The book was first released as a hardcover in the US on 6 January 2004. It was then released in both paperback and e-book format. The UK has received the paperback version along with Canada. Rising Storm has been published in multiple languages, including Chinese, German, and French. Reviews for the book were mixed, with reviewers praising the suspense and cliffhanger ending; however, some reviews criticized the growing number of characters and lack of humor and depth.

==Synopsis==

===Setting===
Rising Storm takes place in a fictional forest. The forest is home to four Clans of wild cats, ThunderClan, WindClan, RiverClan and ShadowClan, each of which lives in a piece of territory suited to their skills/abilities.

The forest is based on New Forest in Southern England. In addition to the New Forest, Loch Lomond, the Scottish Highlands, and the Forest of Dean also inspired the fictional locales in the novel.

===Plot===
Fireheart is ThunderClan's new deputy, but the previous deputy, Tigerclaw, still haunts Fireheart's dreams. Fireheart wonders if ThunderClan would be ready if Tigerclaw attacked, as many of the cats are still shocked by Tigerclaw's disloyalty, and many warriors are still badly injured. Bluestar begins to become distrustful of the Clan after Tigerclaw's betrayal, trusting only her most senior warriors, and those who were not Clanborn.

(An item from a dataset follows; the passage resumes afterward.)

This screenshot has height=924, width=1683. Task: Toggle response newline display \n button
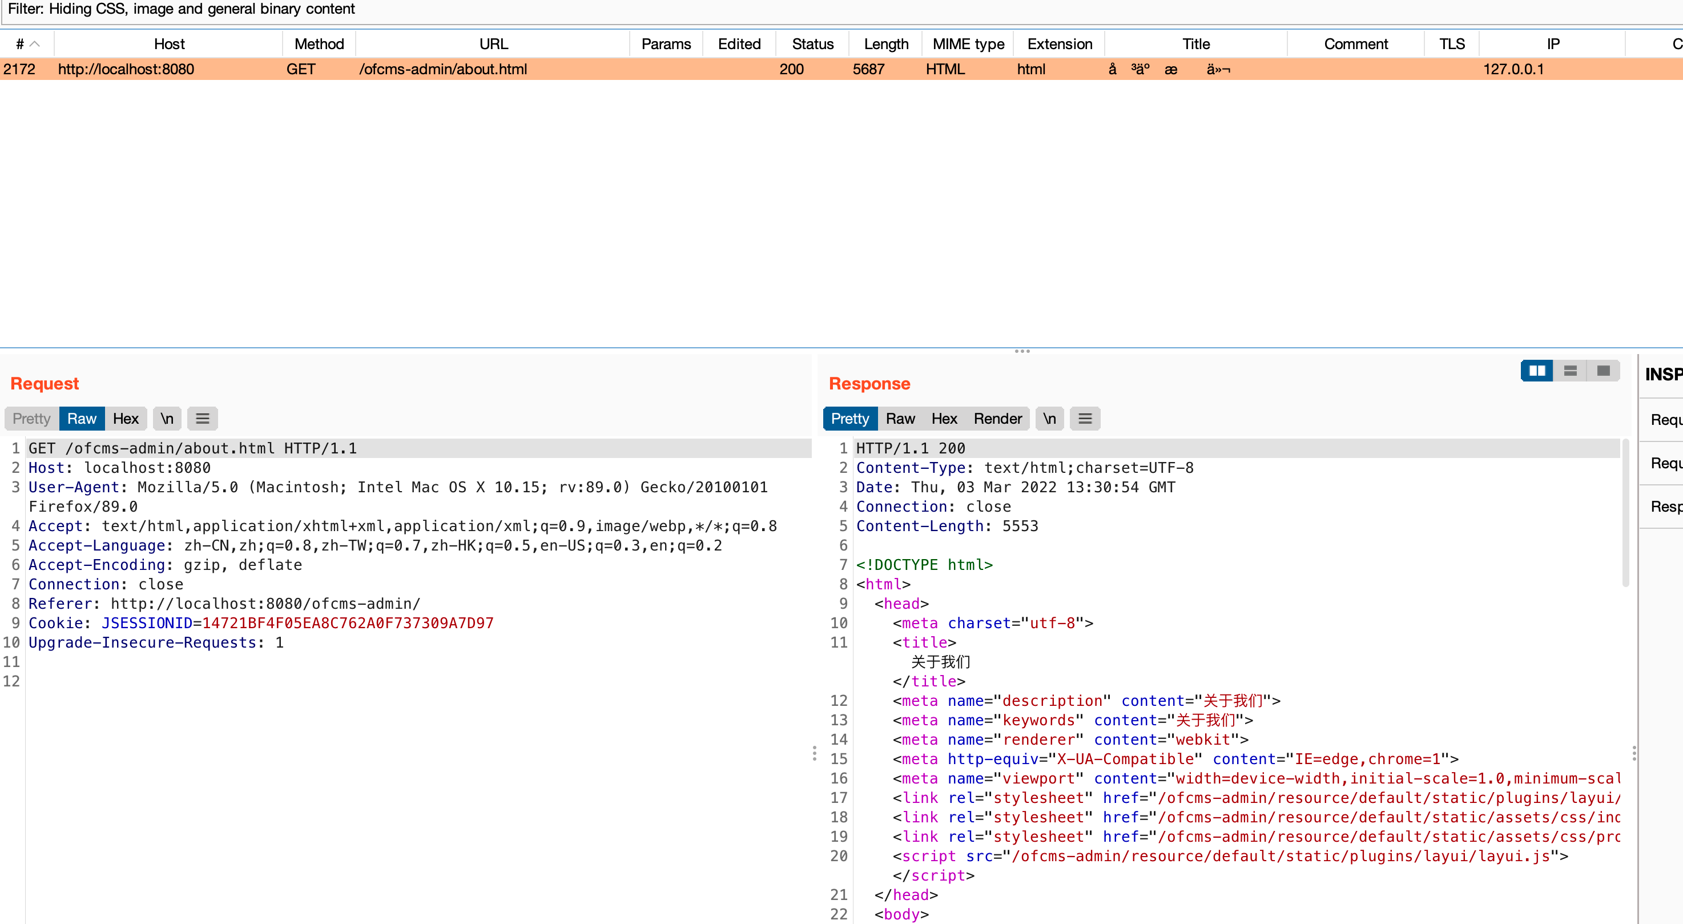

Bluestar, accompanied by Fireheart, goes to speak with StarClan, the Clans' warrior ancestors, at the Moonstone, located inside a disused quarry mine known to the Clans as Mothermouth. On the way there, a patrol of WindClan warriors stop them. The ThunderClan leader later fears that StarClan sent WindClan to stop them from going to Mothermouth and speaking with StarClan, which causes her to slip into further paranoia.

Fireheart struggles with his disrespectful nephew and apprentice, Cloudpaw, who disobeys Fireheart's orders to stay away from Twolegs (humans), and is eventually abducted by them. Fireheart and his friend, Sandstorm, then go on a quest to rescue Cloudpaw. They find him, take him back, and he is accepted back into the Clan by convincing the Clan that he went against his will. Meanwhile, Fireheart struggles to cope with missing his best friend, Graystripe, who left ThunderClan with his kits to live in RiverClan, the kits' mother's Clan.

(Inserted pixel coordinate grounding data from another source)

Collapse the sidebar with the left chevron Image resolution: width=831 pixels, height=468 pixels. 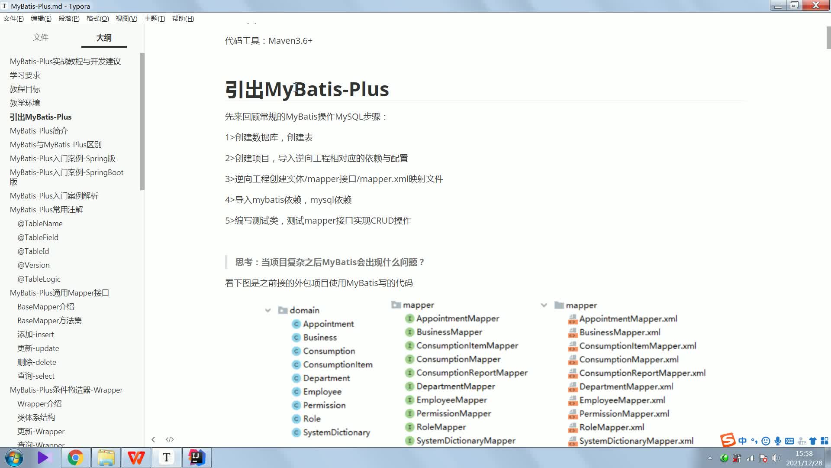coord(153,439)
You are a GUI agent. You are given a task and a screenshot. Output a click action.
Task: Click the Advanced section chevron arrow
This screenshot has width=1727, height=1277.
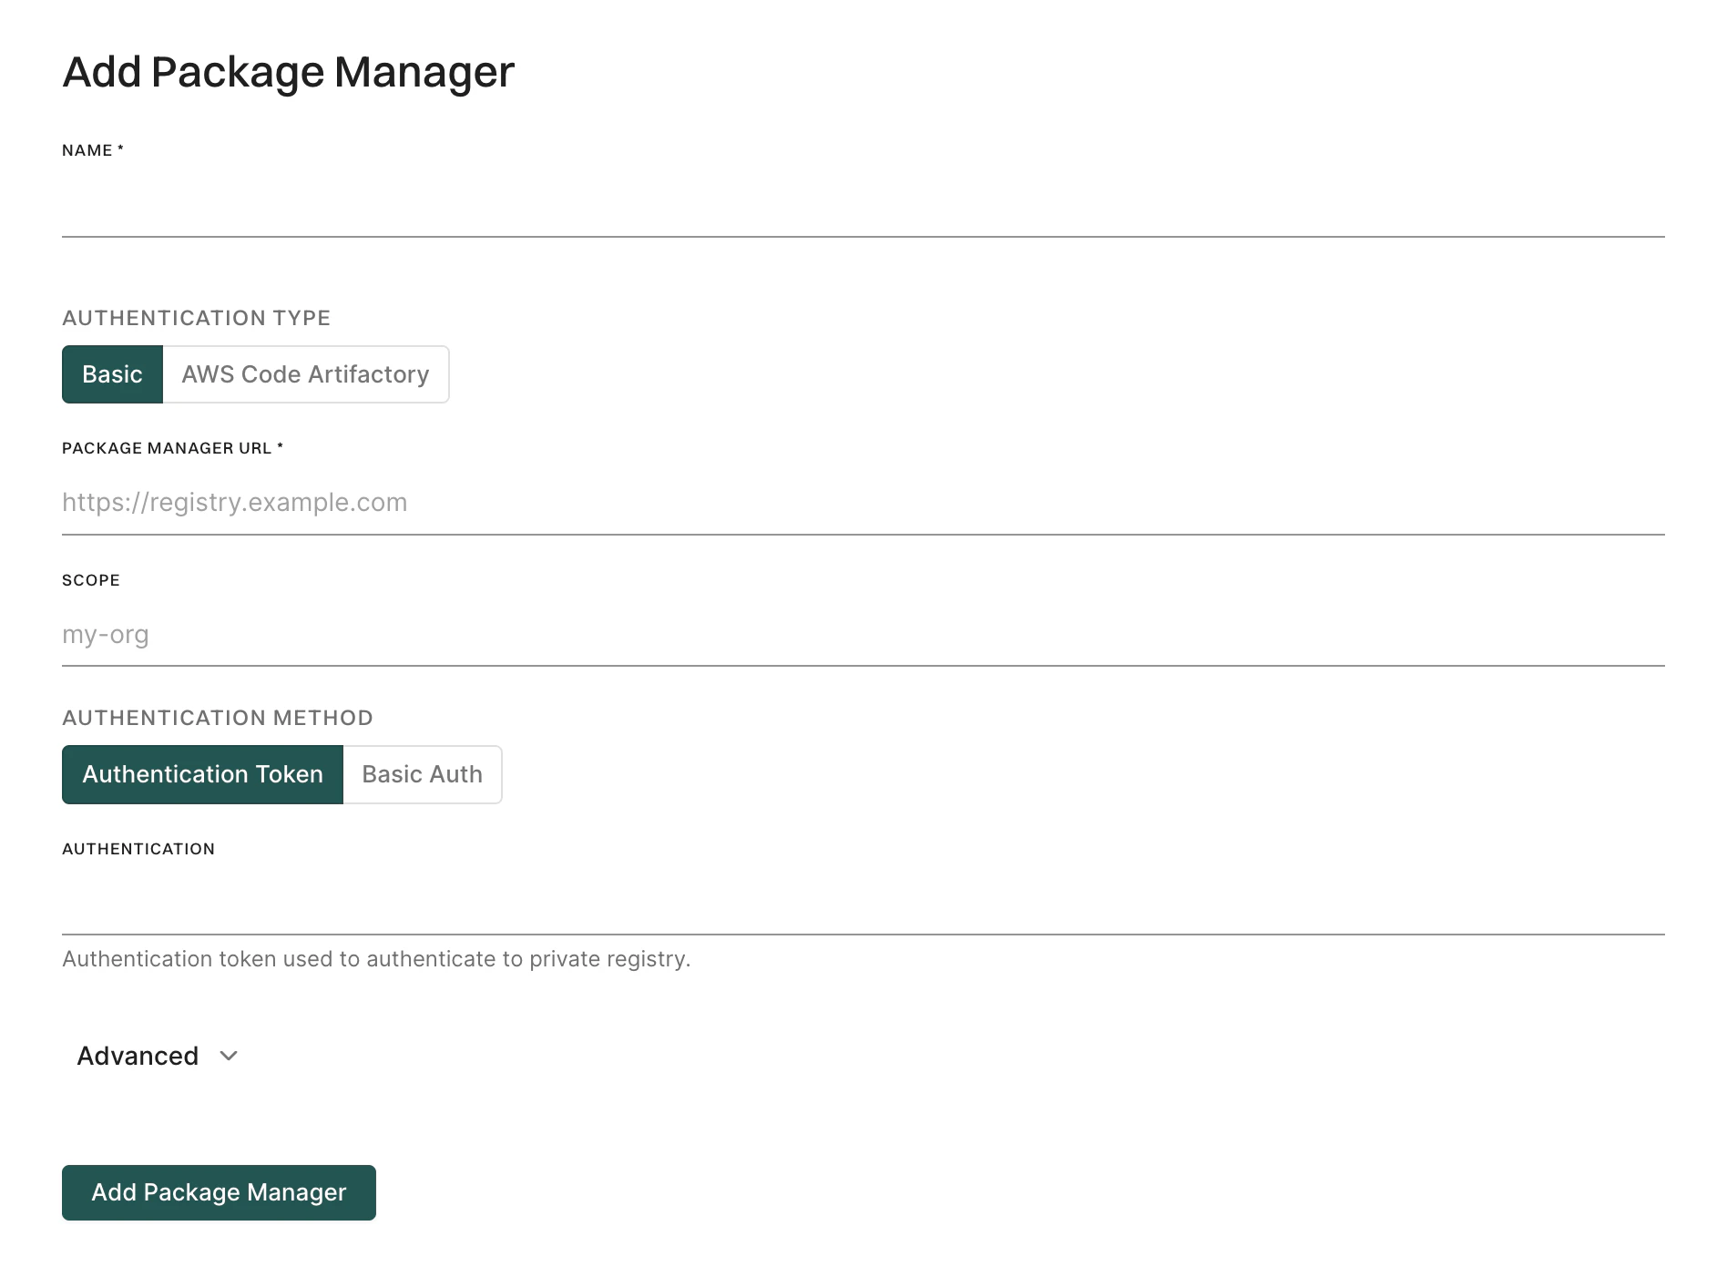tap(227, 1057)
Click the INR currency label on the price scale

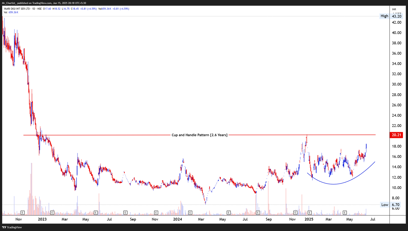coord(394,9)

The forest gets hotter and hotter as summer drags on, and eventually a wildfire sweeps through the forest. It destroys ThunderClan's camp and taking the lives of two elders, Patchpelt and Halftail, as well as Yellowfang, ThunderClan's senior medicine cat. At the end of the book, it is revealed at a Gathering that both Nightstar and Cinderfur, elderly leader and deputy of ShadowClan respectively, have died from a sickness, and that Tigerclaw, now Tigerstar, is the new leader of ShadowClan.

==Publication history==
Rising Storm was first published as a hardcover in the US on 6 January 2004. The book was later also published as a paperback on 15 February 2005 and an e-book on 4 September 2007. In the UK, the book was first released on 2 October 2006 as a paperback. The Canadian version released early on 8 January 2004. It has also been translated into other languages such as German, Japanese, French, Russian, and Korean. The Chinese version was released on 30 November 2008, and also includes a 3-D trading card of Graystripe.

==Themes==
A major topic in this book is power. Tigerclaw is determined to take over ThunderClan, even after being banished from the Clan for trying to do so earlier. Other themes are violence and death. Booklist notes that "teens may find their own journey toward adulthood echoed in the protagonist's struggles and self-doubts".

==Critical reception==
Rising Storm was mostly well received by critics. In one review by Booklist, the reviewer calls the novel suspenseful, also noting how the story echoes the journey to maturity. Another review, by Voice of Youth Advocates, noted that while the books lacks humor and depth, there was still appeal in the hidden world of the warrior cats. A BookLoons review particularly praised the ending, calling it a cliffhanger. A review by Horn Book Review for both Rising Storm and A Dangerous Path was also positive writing "The fourth and fifth entries in the series continue the development of the complex, dynamic characters". However, Children's Literature was not as positive, saying it was getting hard to remember all of the characters' relatives and leaders.